Toyota Motor Corp to develop more advanced electric car battery in few years
24 Nov 2016
Toyota Motor Corp said it aimed to develop a more advanced electric-car battery "in a few years" that will allow the Japanese automaker to build vehicles with up to 15 per cent greater range and battery life than they had currently.
''Lithium-ion battery is a key technology for electrifying cars, and there is a clear need, going forward, for improving this technology and its performance even more,'' Hisao Yamashige, a battery technology researcher at Toyota, told a media briefing in Tokyo today.
The improvement of performance of lithium-ion battery technology was a pressing issue for traditional automakers such as Toyota and new entrants such as Tesla Motors Inc due to its limiting characteristics.
Producers of all-electric battery cars, plug-in electric hybrids, as also conventional gas-electric hybrids were all engaged in efforts to develop more advanced battery technologies to improve range, battery life and safety.

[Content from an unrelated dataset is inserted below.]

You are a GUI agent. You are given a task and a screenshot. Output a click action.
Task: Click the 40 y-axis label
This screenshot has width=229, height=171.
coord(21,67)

Toyota, Japan's biggest automaker by volume, had pioneered gasoline-electric hybrid technology and was in the process of developing a new, near-all-electric plug-in hybrid called the Prius Prime. It was also pushing plans to build an all-electric battery car by about 2020.
Thanks to techniques Toyota developed in collaboration with a Japanese publicly-financed laboratory and four universities in Japan, its engineers were able to better see the movement of lithium ions in "real time", inside electrodes, Yamashige said.
According to Toyota, it had developed what it claimed was ''the world's first method for observing the behaviour of lithium ions in an electrolyte when a battery charges and discharges.''
With the ability to see the ions in real time, Toyota researchers think they had found the reason behind the ageing of batteries.
The commercialisation of the breakthrough was expected to happen in ''two to three years,'' which could lead to an improved lithium ion battery performance by 15 per cent, Yamashige said.